> [STATED PROBLEM]
Repeat the data starting at the line containing "The height and" and ending at the line containing "Action: (902, 392)", both lines included, and leave out the pictures.

> [WORKING DATA]
******
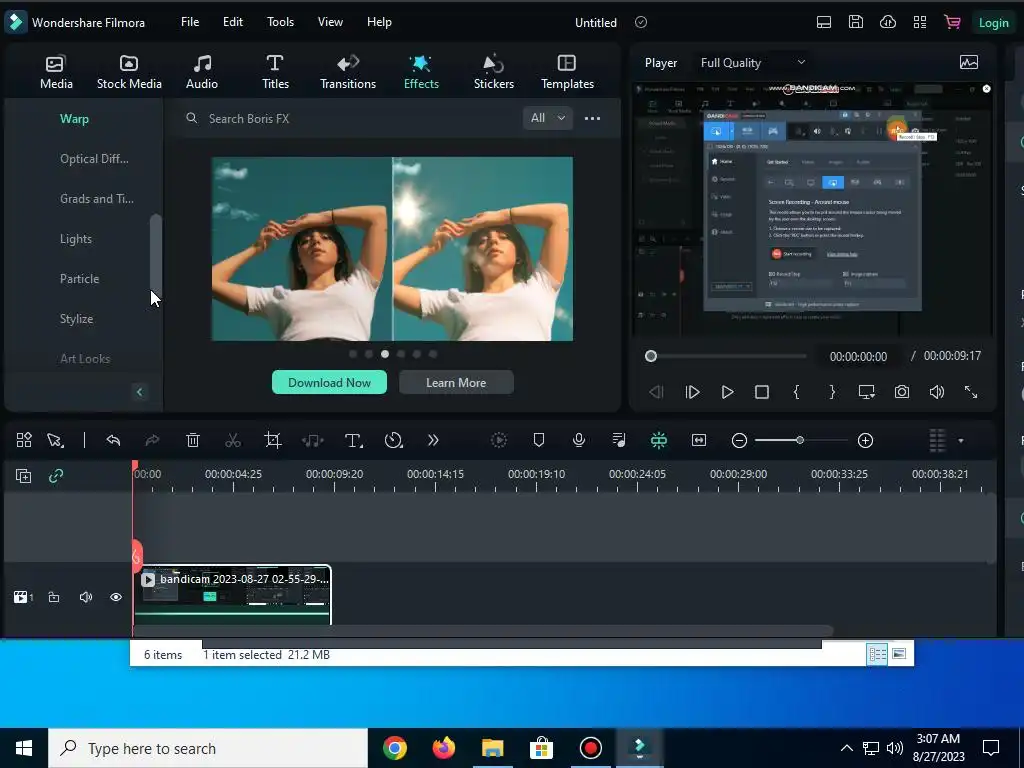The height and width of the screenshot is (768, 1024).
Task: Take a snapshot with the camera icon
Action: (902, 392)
******
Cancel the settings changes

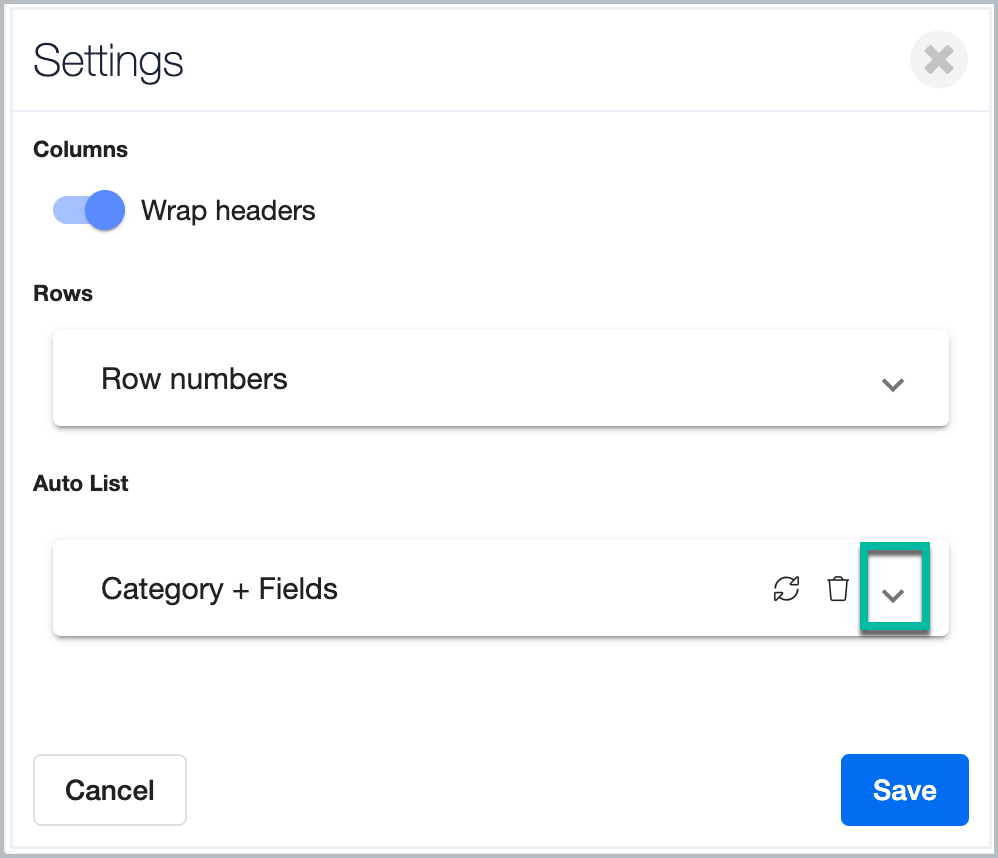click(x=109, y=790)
******
> [CORRECT RESPONSE]
The height and width of the screenshot is (768, 1024).
Task: Take a snapshot with the camera icon
Action: (902, 392)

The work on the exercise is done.